+++ PAGE EXCERPT
WORDS, INDEPENDENT of any writer, have a weight and a power of their own. Blood. Water. Heart. Stone. Just their sound can conjure vague and awful significance. Cormac McCarthy, at his best, reminds me of this power.
But, at times, McCarthy over-writes. There are too many words. They begin to clash and destroy each other and McCarthy's power to give them their head dies with them. Ted Hughes--when he's wallowing in blood and death and the world of things rather than of men, an animal akin to McCarthy---describes how this is what happens in bad poetry. And, at his worst, that's just what McCarthy sounds like: bad poetry.
No Country for Old Men, McCarthy's new book, is unlike any of his others. It even looks different: the sections and chapters are shorter, the text much more spaced out on the page. The long sentences, with their rolling rhythms, are gone. So is the voice of the ponderous, pompous, prairie philosopher that made the last two volumes of The Border Trilogy so annoying.
These changes make the book McCarthy's most readable, and that's almost certainly the point. The publishers may have had a word. McCarthy, always silent in the past, has even given a few interviews to coincide with the release. All this may help sales. But it's damaged McCarthy's legend amongst his early followers, the acolytes; the legend of the lone desert prophet, withdrawn from the strut and trade of charms on the literary stages, which McCarthy's been cultivating, all these years, from down on his Mexican ranch.
The new book, about good people and bad people in the world of border drug smuggling, is never bad poetry. But nor is it ever great writing, as some of McCarthy's other books are. It doesn't take enough risks to be great writing. Blood Meridian took risks, and gory grandeur--a savage beauty, sort of Aztec--was the result. Some of the other books are also superb. Child of God has a dark simplicity that almost makes it McCarthy's best. The Orchard Keeper has a chill that cuts to the bone.
American writing at its most powerful--in Twain, in Melville, in the readable portions of Faulkner or Mailer--has been the verbal music of England made stronger and harsher. McCarthy continues this tradition. The old dream of many American writers and intellectuals was that a complete "American" language, pure, less affected than the old tongue of England, would grow up in the new continent. Generally, this has not happened. American public language is verbose, abstract and Germanic. It is bound and fuddled by interminable prefixes, suffixes, and ugly, cliched, de-humanising neologisms (like "de-humanising" really). McCarthy at his peak, like Emily Dickinson's "true poet", rinses all this clean.
++++++
**SET TASK 1**: From the review of McCarthy's novel, echo the passage starting with "WORDS, INDEPENDENT of" and going on through "of this power.", word for word.
The listing after this review has no connection to it.
+++ RECORDS FOR THE TASK
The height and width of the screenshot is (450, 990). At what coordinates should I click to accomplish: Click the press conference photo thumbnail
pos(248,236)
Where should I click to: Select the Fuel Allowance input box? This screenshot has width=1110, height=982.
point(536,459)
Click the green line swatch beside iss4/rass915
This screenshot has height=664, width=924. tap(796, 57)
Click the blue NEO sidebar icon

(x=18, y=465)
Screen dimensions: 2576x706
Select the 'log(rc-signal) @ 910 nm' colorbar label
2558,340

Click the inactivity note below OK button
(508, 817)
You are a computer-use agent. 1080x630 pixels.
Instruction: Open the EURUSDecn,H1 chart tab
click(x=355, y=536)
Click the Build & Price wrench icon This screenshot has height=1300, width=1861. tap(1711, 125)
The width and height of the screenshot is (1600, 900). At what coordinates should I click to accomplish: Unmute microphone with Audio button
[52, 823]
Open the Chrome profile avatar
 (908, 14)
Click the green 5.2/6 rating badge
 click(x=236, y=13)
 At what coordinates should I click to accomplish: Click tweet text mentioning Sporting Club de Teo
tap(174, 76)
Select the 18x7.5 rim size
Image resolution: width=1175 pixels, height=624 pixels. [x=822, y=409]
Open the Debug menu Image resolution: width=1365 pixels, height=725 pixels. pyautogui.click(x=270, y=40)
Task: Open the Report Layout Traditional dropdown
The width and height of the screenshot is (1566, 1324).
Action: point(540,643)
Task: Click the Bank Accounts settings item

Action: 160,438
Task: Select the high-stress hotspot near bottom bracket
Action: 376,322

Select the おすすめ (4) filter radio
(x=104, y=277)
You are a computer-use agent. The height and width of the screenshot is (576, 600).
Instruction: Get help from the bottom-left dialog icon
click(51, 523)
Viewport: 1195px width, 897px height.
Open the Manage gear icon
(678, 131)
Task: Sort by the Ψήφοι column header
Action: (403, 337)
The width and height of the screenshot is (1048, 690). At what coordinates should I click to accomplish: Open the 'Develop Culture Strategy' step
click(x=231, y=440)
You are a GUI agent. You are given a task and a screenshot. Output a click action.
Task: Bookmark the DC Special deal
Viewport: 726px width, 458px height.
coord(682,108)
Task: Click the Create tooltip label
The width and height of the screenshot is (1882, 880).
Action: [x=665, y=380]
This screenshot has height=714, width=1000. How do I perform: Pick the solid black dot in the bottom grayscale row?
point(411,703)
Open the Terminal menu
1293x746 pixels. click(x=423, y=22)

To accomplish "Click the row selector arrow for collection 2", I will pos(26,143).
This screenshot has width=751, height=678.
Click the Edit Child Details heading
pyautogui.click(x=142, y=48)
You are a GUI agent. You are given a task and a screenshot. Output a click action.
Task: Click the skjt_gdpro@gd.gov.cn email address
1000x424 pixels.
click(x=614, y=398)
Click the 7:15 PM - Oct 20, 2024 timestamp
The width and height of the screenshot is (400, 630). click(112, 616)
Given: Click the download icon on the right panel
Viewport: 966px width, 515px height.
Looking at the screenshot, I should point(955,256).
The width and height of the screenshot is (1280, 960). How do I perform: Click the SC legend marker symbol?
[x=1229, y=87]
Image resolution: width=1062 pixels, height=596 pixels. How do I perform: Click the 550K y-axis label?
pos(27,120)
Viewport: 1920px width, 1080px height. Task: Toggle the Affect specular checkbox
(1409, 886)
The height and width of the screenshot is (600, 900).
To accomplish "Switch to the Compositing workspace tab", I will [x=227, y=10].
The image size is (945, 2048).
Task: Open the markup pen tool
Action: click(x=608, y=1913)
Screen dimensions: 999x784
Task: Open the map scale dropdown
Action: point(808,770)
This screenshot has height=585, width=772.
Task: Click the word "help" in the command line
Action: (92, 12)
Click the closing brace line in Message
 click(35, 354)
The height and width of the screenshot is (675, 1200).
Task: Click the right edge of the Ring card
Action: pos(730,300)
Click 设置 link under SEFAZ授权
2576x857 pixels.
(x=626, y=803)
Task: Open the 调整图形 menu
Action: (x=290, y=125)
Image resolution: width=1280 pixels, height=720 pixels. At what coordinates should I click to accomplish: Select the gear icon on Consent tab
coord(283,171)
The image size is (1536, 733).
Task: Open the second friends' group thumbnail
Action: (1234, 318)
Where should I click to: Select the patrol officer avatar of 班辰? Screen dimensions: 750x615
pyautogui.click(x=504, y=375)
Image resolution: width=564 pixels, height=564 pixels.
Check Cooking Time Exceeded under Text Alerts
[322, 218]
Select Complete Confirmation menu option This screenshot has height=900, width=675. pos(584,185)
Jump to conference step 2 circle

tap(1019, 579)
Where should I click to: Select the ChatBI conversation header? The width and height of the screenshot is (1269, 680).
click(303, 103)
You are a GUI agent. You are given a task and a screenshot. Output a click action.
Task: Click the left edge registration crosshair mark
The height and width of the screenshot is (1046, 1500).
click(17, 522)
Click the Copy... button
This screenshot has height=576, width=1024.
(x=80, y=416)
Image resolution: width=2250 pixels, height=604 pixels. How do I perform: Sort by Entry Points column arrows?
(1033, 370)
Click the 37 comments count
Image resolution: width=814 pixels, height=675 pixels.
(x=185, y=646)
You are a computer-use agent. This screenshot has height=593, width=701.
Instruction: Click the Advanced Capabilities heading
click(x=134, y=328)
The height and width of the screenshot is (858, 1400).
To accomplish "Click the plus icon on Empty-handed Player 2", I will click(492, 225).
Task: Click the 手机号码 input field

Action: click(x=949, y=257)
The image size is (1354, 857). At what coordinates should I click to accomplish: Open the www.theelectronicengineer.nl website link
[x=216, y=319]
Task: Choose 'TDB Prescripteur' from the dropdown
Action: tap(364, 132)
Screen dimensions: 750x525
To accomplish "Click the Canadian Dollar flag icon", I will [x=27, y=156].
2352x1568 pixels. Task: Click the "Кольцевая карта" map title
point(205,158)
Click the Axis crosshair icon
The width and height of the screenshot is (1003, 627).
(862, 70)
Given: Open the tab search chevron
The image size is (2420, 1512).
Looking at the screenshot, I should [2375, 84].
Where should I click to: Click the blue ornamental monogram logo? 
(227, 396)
++++++
**SET TASK 2**: Duplicate the lines of the listing starting with the line with "The width and height of the screenshot is (1600, 900)." and going on through the line with "click(x=231, y=440)", and reproduce only those lines, unchanged.

**WRITTEN SOLUTION 1**:
WORDS, INDEPENDENT of any writer, have a weight and a power of their own. Blood. Water. Heart. Stone. Just their sound can conjure vague and awful significance. Cormac McCarthy, at his best, reminds me of this power.

**WRITTEN SOLUTION 2**:
The width and height of the screenshot is (1600, 900). At what coordinates should I click to accomplish: Unmute microphone with Audio button
[52, 823]
Open the Chrome profile avatar
 (908, 14)
Click the green 5.2/6 rating badge
 click(x=236, y=13)
 At what coordinates should I click to accomplish: Click tweet text mentioning Sporting Club de Teo
tap(174, 76)
Select the 18x7.5 rim size
Image resolution: width=1175 pixels, height=624 pixels. [x=822, y=409]
Open the Debug menu Image resolution: width=1365 pixels, height=725 pixels. pyautogui.click(x=270, y=40)
Task: Open the Report Layout Traditional dropdown
The width and height of the screenshot is (1566, 1324).
Action: point(540,643)
Task: Click the Bank Accounts settings item

Action: 160,438
Task: Select the high-stress hotspot near bottom bracket
Action: 376,322

Select the おすすめ (4) filter radio
(x=104, y=277)
You are a computer-use agent. The height and width of the screenshot is (576, 600).
Instruction: Get help from the bottom-left dialog icon
click(51, 523)
Viewport: 1195px width, 897px height.
Open the Manage gear icon
(678, 131)
Task: Sort by the Ψήφοι column header
Action: (403, 337)
The width and height of the screenshot is (1048, 690). At what coordinates should I click to accomplish: Open the 'Develop Culture Strategy' step
click(x=231, y=440)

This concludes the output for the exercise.